Not sure why, but despite being perhaps _the_ poster child city for “benefitting from the Euro”; at least on the surface; it seems like darned near half of Barcelona wants to not only ditch the Euro, but indeed go back to Franco……
Doug78
Doug78
3 years ago
Reply to  StukiMoi
Some in Barcelona want out of Spain but still in the EU and in the Euro.
FromBrussels2
FromBrussels2
3 years ago
Reply to  Doug78
You know s**t about Europe , that much is obvious ! We were MUCH better off WITHOUT the insane common, debt creating currency , no doubt about it !
Doug78
Doug78
3 years ago
Reply to  FromBrussels2
Apparently you don’t know how weak the Belgium Franc was in the 1980’s which leads me to believe that either you are too young to have experienced it or that you are not from Belgium at all.
FromBrussels2
FromBrussels2
3 years ago
Reply to  Doug78
a 12% interest rate made up for it ! ….and we bought Gulden in dutch banks, tax free , well at least I did ….
Doug78
Doug78
3 years ago
Reply to  FromBrussels2
Gulden was the Dutch currency. So you sold francs to buy guldens. You should have bought Dmarks instead.
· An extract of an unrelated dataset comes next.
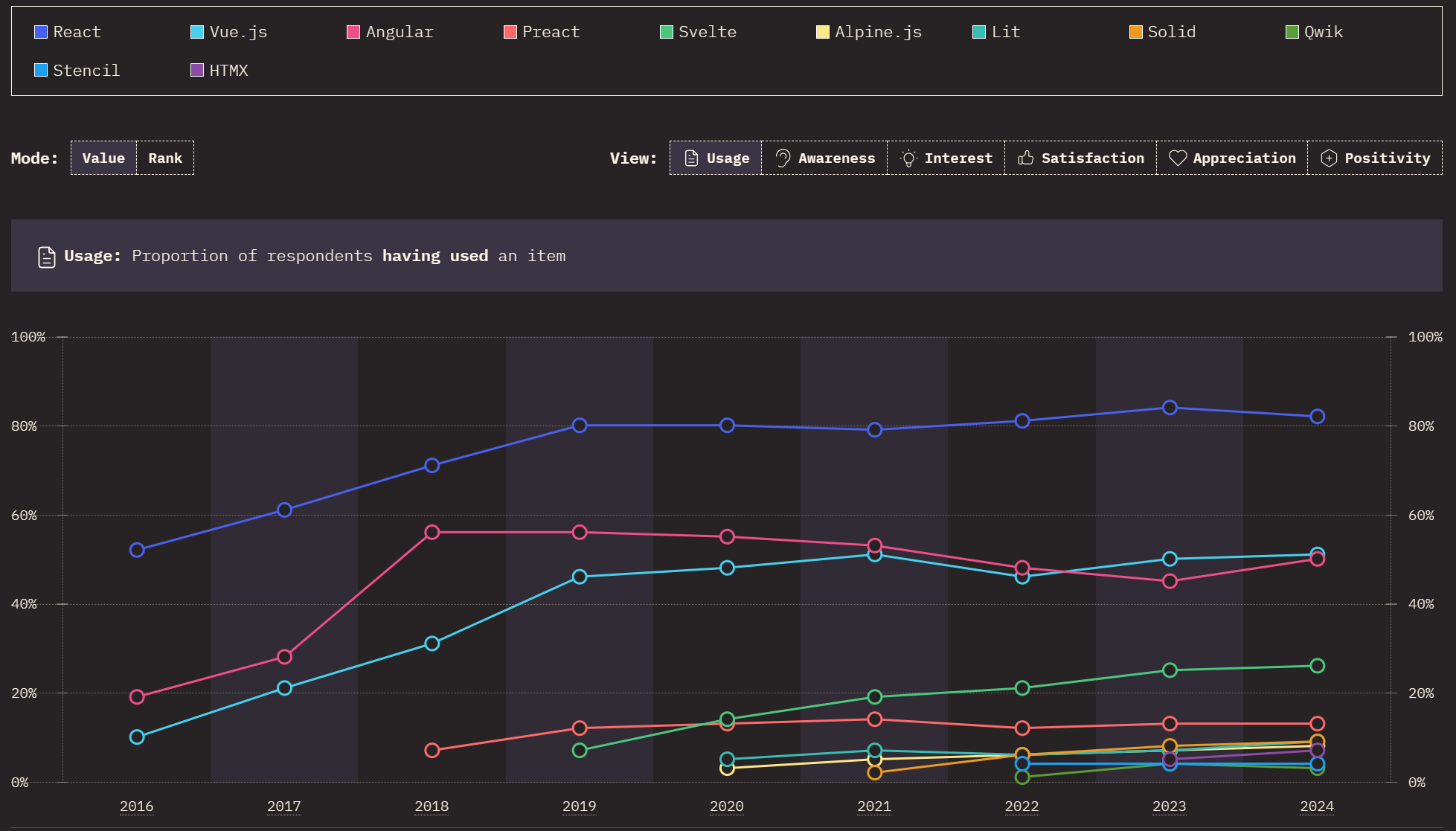Click the document icon beside Usage description
This screenshot has height=831, width=1456.
46,257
I did.
FromBrussels2
FromBrussels2
3 years ago
Reply to  Doug78
…I lived at 25 kms from the dutch border ….and Gulden was a strong currency so what you on about
Captain Ahab
Captain Ahab
3 years ago
Reply to  Doug78
Indeed, Belgium was a big beneficiary of the EU. Too many years of progressive policies will destroy any country.
RunnerDan
RunnerDan
3 years ago
Reply to  Doug78
You are quite young in your understanding of monetary systems, Doug.
Doug78
Doug78
3 years ago
Reply to  RunnerDan
Yes, my twenty-five years of seeing it from the inside is far less than what you have experienced no doubt.
mrchinup
mrchinup
3 years ago
Reply to  FromBrussels2
Get out while you can before it turns into a total nightmare.
RunnerDan
RunnerDan
3 years ago
Reply to  FromBrussels2
In 2003 I hired a local guide for a walking tour of the Acropolis. I very naively remarked that she must like the (new) Euro currency and how much it would facilitate spending for the Europeans. I was startled when she looked at me with a frown and sternly replied “No! Nobody wanted the Euro. It was forced on us.” I had absolutely no idea about the corruption of all the banking systems.
Doug78
Doug78
3 years ago
Reply to  RunnerDan
Your deep knowledge of European economics comes from a Greek tour guide?
HippyDippy
HippyDippy
3 years ago
Reply to  Doug78
I remember reading about a time when the U.S. thought it was a confederation as well. And we were. At least until a couple of states tried to leave. Don’t you worry! That silly misunderstanding got set straight with a quickness.
Doug78
Doug78
3 years ago
Reply to  HippyDippy
Yes. Some of my ancestors convinced them to stay.
HippyDippy
HippyDippy
3 years ago
Reply to  Doug78
Most of mine stayed out of that mess, but the rest sort of split their allegiance. The real reason the South lost was because everybody else’s ancestors were colonels and generals, and mine was the only private in the whole Confederate army. So, right after he deserted, old Lee knew he was done.
Doug78
Doug78
3 years ago
Reply to  HippyDippy
He went back to Cold Mountain?
HippyDippy
HippyDippy
3 years ago
Reply to  Doug78
Yep. He never did have much luck.
Doug78
Doug78
3 years ago
Reply to  HippyDippy
Well at least he got to bang Nicole Kidman.
HippyDippy
HippyDippy
3 years ago
Reply to  Doug78
Guess he had better luck than I do then!
Zardoz
Zardoz
3 years ago
Reply to  Doug78
Turned out to be a mistake.
Quagmire46
Quagmire46
3 years ago
I remember some years ago that Greece and Italy were debtor nations. Mish wrote ” That which can not be paid back will not be paid back” How did that shake out over time?
TexasTim65
TexasTim65
3 years ago
Reply to  Quagmire46
It’s still shaking out.
It’s going to unfold in slow motion, not fast.
ColoradoAccountant
ColoradoAccountant
3 years ago
Is the Euro doomed?
StukiMoi
StukiMoi
3 years ago
In the long run, yes. Just like the dollar.
In the short run, even Madoff’s, nor SBF’s, paper weren’t doomed.
It’s all about time horizons.
But in the long run, unsustainable can’t be sustained.